- _The problem_: This exercise requires every record to be repeated exactly.

-- Opening Marker --

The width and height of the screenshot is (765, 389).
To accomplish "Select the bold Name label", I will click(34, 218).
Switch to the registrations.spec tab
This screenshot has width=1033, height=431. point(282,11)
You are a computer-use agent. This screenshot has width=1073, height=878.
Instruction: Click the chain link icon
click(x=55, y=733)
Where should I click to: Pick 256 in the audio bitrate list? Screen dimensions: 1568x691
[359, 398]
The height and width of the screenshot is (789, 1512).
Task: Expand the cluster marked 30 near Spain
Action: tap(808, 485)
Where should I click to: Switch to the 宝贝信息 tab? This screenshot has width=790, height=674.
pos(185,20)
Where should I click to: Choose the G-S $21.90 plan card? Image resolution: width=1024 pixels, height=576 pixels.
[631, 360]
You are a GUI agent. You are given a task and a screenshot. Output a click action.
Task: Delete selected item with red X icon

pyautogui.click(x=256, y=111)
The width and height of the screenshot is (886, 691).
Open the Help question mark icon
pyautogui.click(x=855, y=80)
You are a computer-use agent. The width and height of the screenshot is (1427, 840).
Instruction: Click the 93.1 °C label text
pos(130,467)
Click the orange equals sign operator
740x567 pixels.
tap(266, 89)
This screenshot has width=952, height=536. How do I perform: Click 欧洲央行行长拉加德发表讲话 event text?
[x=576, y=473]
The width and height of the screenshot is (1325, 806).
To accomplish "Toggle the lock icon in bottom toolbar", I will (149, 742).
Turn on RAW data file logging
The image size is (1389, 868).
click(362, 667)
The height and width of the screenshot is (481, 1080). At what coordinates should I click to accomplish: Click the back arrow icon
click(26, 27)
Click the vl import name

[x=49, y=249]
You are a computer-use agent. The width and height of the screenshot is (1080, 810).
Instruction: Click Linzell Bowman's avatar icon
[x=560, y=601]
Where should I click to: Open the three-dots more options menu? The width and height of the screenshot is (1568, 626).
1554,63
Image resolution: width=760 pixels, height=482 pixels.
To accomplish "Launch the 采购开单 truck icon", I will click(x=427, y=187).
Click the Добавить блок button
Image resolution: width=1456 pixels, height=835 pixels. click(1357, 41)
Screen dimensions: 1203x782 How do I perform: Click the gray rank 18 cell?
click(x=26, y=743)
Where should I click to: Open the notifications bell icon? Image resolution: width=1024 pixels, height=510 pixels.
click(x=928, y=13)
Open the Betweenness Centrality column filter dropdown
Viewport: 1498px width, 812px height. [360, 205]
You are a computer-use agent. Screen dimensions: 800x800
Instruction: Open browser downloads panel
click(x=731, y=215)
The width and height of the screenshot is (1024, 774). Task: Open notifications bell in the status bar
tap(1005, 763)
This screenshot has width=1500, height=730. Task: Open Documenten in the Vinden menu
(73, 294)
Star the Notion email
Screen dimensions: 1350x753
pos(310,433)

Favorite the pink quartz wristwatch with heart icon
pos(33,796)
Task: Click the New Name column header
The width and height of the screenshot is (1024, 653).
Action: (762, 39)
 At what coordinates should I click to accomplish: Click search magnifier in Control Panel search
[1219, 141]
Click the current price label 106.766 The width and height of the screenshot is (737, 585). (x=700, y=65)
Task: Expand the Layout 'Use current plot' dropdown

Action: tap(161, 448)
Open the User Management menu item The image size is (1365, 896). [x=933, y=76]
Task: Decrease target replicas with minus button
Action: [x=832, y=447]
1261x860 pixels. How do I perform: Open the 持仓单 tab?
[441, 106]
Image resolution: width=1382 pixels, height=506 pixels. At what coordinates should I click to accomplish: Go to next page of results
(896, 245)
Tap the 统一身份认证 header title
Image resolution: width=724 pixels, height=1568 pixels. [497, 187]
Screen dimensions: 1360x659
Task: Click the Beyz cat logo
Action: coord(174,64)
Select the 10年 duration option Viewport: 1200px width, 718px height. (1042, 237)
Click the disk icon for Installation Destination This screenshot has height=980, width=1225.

-- Closing Marker --

- _Output of the task_:
The width and height of the screenshot is (765, 389).
To accomplish "Select the bold Name label", I will click(34, 218).
Switch to the registrations.spec tab
This screenshot has width=1033, height=431. point(282,11)
You are a computer-use agent. This screenshot has width=1073, height=878.
Instruction: Click the chain link icon
click(x=55, y=733)
Where should I click to: Pick 256 in the audio bitrate list? Screen dimensions: 1568x691
[359, 398]
The height and width of the screenshot is (789, 1512).
Task: Expand the cluster marked 30 near Spain
Action: tap(808, 485)
Where should I click to: Switch to the 宝贝信息 tab? This screenshot has width=790, height=674.
pos(185,20)
Where should I click to: Choose the G-S $21.90 plan card? Image resolution: width=1024 pixels, height=576 pixels.
[631, 360]
You are a GUI agent. You are given a task and a screenshot. Output a click action.
Task: Delete selected item with red X icon

pyautogui.click(x=256, y=111)
The width and height of the screenshot is (886, 691).
Open the Help question mark icon
pyautogui.click(x=855, y=80)
You are a computer-use agent. The width and height of the screenshot is (1427, 840).
Instruction: Click the 93.1 °C label text
pos(130,467)
Click the orange equals sign operator
740x567 pixels.
tap(266, 89)
This screenshot has width=952, height=536. How do I perform: Click 欧洲央行行长拉加德发表讲话 event text?
[x=576, y=473]
The width and height of the screenshot is (1325, 806).
To accomplish "Toggle the lock icon in bottom toolbar", I will (149, 742).
Turn on RAW data file logging
The image size is (1389, 868).
click(362, 667)
The height and width of the screenshot is (481, 1080). At what coordinates should I click to accomplish: Click the back arrow icon
click(26, 27)
Click the vl import name

[x=49, y=249]
You are a computer-use agent. The width and height of the screenshot is (1080, 810).
Instruction: Click Linzell Bowman's avatar icon
[x=560, y=601]
Where should I click to: Open the three-dots more options menu? The width and height of the screenshot is (1568, 626).
1554,63
Image resolution: width=760 pixels, height=482 pixels.
To accomplish "Launch the 采购开单 truck icon", I will click(x=427, y=187).
Click the Добавить блок button
Image resolution: width=1456 pixels, height=835 pixels. click(1357, 41)
Screen dimensions: 1203x782 How do I perform: Click the gray rank 18 cell?
click(x=26, y=743)
Where should I click to: Open the notifications bell icon? Image resolution: width=1024 pixels, height=510 pixels.
click(x=928, y=13)
Open the Betweenness Centrality column filter dropdown
Viewport: 1498px width, 812px height. [360, 205]
You are a computer-use agent. Screen dimensions: 800x800
Instruction: Open browser downloads panel
click(x=731, y=215)
The width and height of the screenshot is (1024, 774). Task: Open notifications bell in the status bar
tap(1005, 763)
This screenshot has width=1500, height=730. Task: Open Documenten in the Vinden menu
(73, 294)
Star the Notion email
Screen dimensions: 1350x753
pos(310,433)

Favorite the pink quartz wristwatch with heart icon
pos(33,796)
Task: Click the New Name column header
The width and height of the screenshot is (1024, 653).
Action: (762, 39)
 At what coordinates should I click to accomplish: Click search magnifier in Control Panel search
[1219, 141]
Click the current price label 106.766 The width and height of the screenshot is (737, 585). (x=700, y=65)
Task: Expand the Layout 'Use current plot' dropdown

Action: tap(161, 448)
Open the User Management menu item The image size is (1365, 896). [x=933, y=76]
Task: Decrease target replicas with minus button
Action: [x=832, y=447]
1261x860 pixels. How do I perform: Open the 持仓单 tab?
[441, 106]
Image resolution: width=1382 pixels, height=506 pixels. At what coordinates should I click to accomplish: Go to next page of results
(896, 245)
Tap the 统一身份认证 header title
Image resolution: width=724 pixels, height=1568 pixels. [497, 187]
Screen dimensions: 1360x659
Task: Click the Beyz cat logo
Action: coord(174,64)
Select the 10年 duration option Viewport: 1200px width, 718px height. (1042, 237)
Click the disk icon for Installation Destination This screenshot has height=980, width=1225.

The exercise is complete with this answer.